(Saved entries)
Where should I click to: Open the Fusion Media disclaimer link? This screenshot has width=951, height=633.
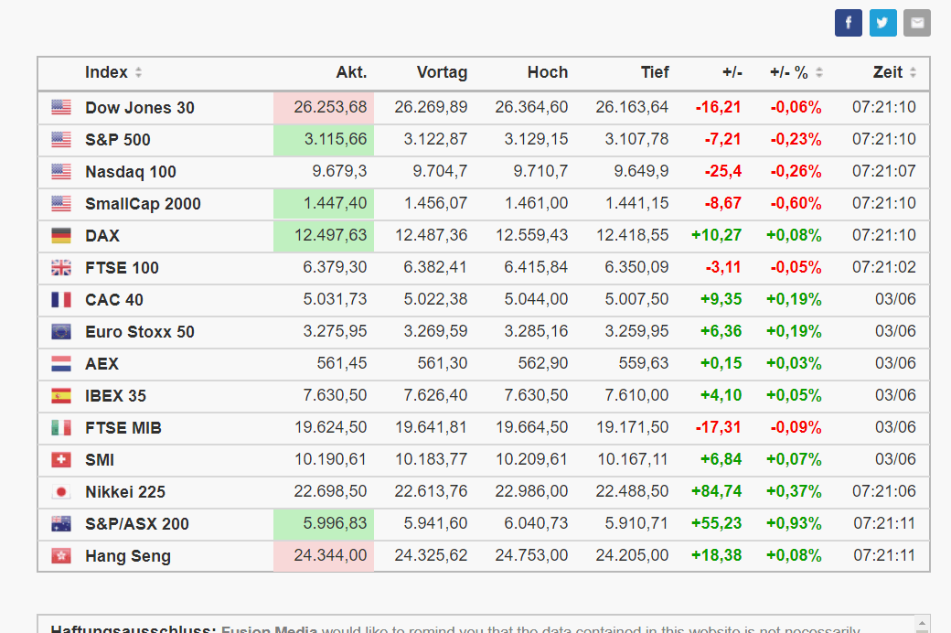coord(269,628)
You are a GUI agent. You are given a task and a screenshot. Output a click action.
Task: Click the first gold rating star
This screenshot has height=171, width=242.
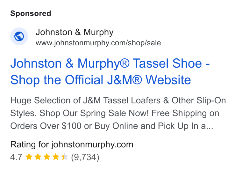(29, 157)
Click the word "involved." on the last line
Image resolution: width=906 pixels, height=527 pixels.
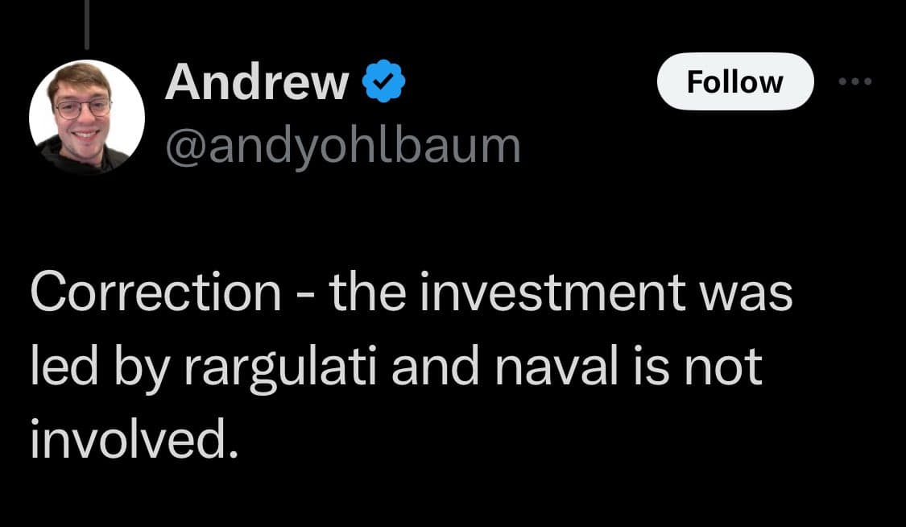[x=134, y=440]
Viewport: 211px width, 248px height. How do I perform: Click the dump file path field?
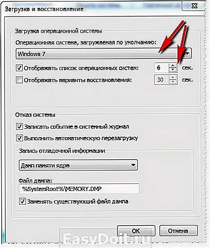pyautogui.click(x=79, y=189)
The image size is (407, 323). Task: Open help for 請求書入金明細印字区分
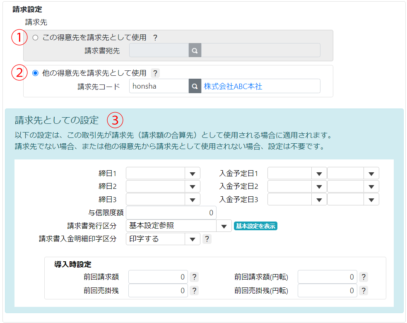(207, 239)
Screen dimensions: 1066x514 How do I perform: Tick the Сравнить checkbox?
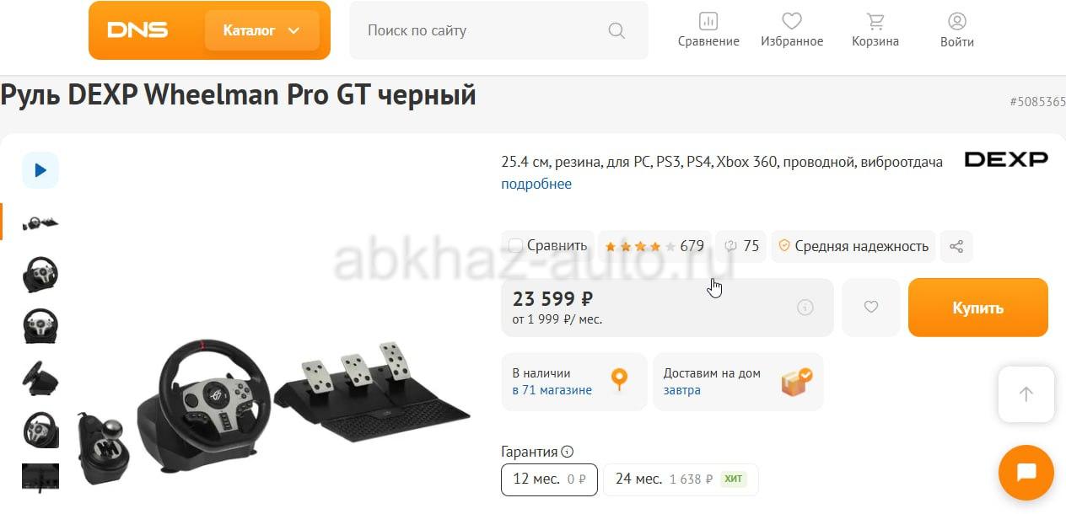(x=515, y=246)
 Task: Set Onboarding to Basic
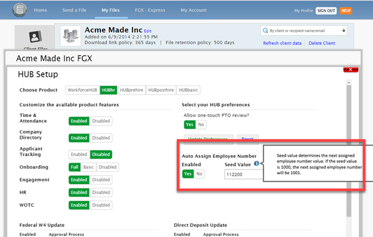(89, 167)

WHAT IS REQUIRED:
Produce the lines from the first line of the entries through the line that contains "Click the word", exactly, leaving the pictures behind.

TASK SOLUTION:
Where should I click to: Open the Fusion Media disclaimer link? This screenshot has width=951, height=633.
coord(269,628)
You are a GUI agent. You are given a task and a screenshot. Output a click action.
Task: Click the first gold rating star
This screenshot has height=171, width=242.
(29, 157)
Click the word "involved." on the last line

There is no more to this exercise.